Hingga saat ini tinggal dua nama yang masih percaya diri dan dipercaya  untuk tetap dijadikan Capres oleh partainya, yaitu Jokowi (PDIP) dan Prabowo (Gerindra). Yang lain seperti Abu Rizal Bakrie (ARB) dan Hatta Rajasa (HR) sudah mulai menurunkan target menjadi Cawapres saja. Beberapa nama itupun masih belum tentu mendapatkan tempat untuk berduet dengan Capres yang diharapkan. Sementara konvensi PD yang sempat hilang gaungnya bisa saja menimbulkan kejutan baru dalam beberapa hari mendatang, atau melempem sama sekali.
Memang menjadi sedikit mudah bagi Capres untuk memilih wakilnya, sebaliknya tidaklah demikian untuk Cawapres yang harus berjuang keras mencari pasangan Capresnya. Di tengah kegalauan ARB dan HR mencari pasangannya, kemudian muncullah nama Ginanjar Kartasasmita (GK) untuk mengisi salah satu kandidat Cawapres. Dari sisi Golkar, ini mungkin salah satu cara yang terbaik untuk menyelamatkan muka mereka. Bukankan jauh lebih bagus ARB bermain sebagai KEtum saja di belakang layar, namun dominasi Golkar di eksekutif dan legislatif tetap berkiprah seperti selama ini terjadi.

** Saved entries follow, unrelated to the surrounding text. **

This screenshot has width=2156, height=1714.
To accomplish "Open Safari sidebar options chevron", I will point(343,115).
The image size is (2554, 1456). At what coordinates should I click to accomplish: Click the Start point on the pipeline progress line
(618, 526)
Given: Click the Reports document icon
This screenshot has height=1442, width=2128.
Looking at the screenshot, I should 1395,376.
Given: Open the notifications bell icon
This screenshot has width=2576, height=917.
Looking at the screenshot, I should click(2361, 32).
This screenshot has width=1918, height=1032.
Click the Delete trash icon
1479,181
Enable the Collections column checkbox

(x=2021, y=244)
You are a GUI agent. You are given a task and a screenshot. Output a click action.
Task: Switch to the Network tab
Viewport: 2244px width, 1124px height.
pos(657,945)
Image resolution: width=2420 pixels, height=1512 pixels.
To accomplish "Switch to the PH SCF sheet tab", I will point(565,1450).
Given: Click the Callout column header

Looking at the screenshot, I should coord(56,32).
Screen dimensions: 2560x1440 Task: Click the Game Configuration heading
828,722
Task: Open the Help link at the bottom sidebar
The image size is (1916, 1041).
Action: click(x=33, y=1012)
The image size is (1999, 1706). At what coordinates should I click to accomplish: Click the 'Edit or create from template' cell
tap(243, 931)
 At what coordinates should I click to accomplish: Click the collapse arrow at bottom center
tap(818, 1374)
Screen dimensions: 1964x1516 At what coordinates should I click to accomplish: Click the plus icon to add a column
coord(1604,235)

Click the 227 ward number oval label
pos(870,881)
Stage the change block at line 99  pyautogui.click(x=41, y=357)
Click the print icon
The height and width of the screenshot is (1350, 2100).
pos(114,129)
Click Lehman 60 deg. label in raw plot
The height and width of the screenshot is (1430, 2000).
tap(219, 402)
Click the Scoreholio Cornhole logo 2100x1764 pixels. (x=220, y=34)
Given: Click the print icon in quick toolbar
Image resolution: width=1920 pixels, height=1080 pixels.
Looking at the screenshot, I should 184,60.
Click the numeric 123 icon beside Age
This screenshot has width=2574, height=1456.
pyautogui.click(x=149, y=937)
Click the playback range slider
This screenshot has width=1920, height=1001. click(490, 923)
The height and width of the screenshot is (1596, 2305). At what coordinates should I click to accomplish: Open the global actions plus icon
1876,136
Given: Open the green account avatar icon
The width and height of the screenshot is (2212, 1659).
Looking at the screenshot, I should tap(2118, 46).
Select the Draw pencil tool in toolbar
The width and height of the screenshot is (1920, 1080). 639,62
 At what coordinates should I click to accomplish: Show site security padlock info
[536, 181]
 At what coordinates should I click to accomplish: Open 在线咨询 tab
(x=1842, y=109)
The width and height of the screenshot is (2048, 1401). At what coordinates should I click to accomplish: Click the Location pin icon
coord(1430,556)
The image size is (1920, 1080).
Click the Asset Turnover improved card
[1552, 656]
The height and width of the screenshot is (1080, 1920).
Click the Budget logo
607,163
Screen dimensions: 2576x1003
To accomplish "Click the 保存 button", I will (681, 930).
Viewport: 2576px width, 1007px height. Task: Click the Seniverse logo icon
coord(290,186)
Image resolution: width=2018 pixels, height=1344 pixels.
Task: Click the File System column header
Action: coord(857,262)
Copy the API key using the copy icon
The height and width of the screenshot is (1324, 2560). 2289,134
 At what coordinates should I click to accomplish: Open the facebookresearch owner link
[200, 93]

Sementara itu, HR bisa saja menjadi was was dan gelisah jika Prabowo akhirnya melirik sosok lain untuk menjadi Cawapres mereka.
Mengapa GK?
Ginanjar adalah sosok senior yang punya pengalaman sebagai birokrat andal. Meski berasal dari Angkatan Udara, GK lebih dipahami sebagai birokrat yang mampu bertindak dengan lugas dan cekatan ketika beliau memimpin berbagai institusi pemerintahan. Ia telah menjalani berbagai tugas birokrasi dengan baik di berbagai lembaga atau unit penting. Terakhir beliau melaksanakan tugas sebagai Menteri PPN/Kepala Bappenas yang sekaligus merangkap sebagai Menko Ekonomi, Keuangan dan Industri (Menko Ekuin) sebelum Suharto lengser dari tampuk kekuasaan pada awal era reformasi 1997-98.
Mencuatnya nama GK diantara nama cawapres, tentu saja menimbulkan harapan perbaikan baru bagi birokrasi yang saat ini sangatlah amburadul. Memang sejak satu dasawarsa terakhir ini, meski digembar-gemborkan Reformasi Birokrasi (RB), kondisi birokrasi semakin memperhatikan. Hal ini dipicu dengan dilegalkannya staf khusus mulai dari lembaga kepresidenan hingga kementrian yang akhirnya "meminggirkan" birokrat karir yang ada. Kondisi birokrasi ini diperparah pula oleh diterapkannya diskriminasi remunerasi yang ketika itu di putuskan dibawah Menteri Keuangan Sri Mulyani Indrawati dan Menteri PAN EE Mangindaan. Kondisi birokrasi semakin memprihatinkan sehubungan berbagai kebijakan yang diterbitkan di era KIB 1 dan KIB 2 yang akhirnya mendorong banyak pejabat untuk "mencari aman" saja, dari pada berkarya dan berjuang keras mencari terobosan namun beresiko atas dicopotnya yang bersangkutan dari jabatan.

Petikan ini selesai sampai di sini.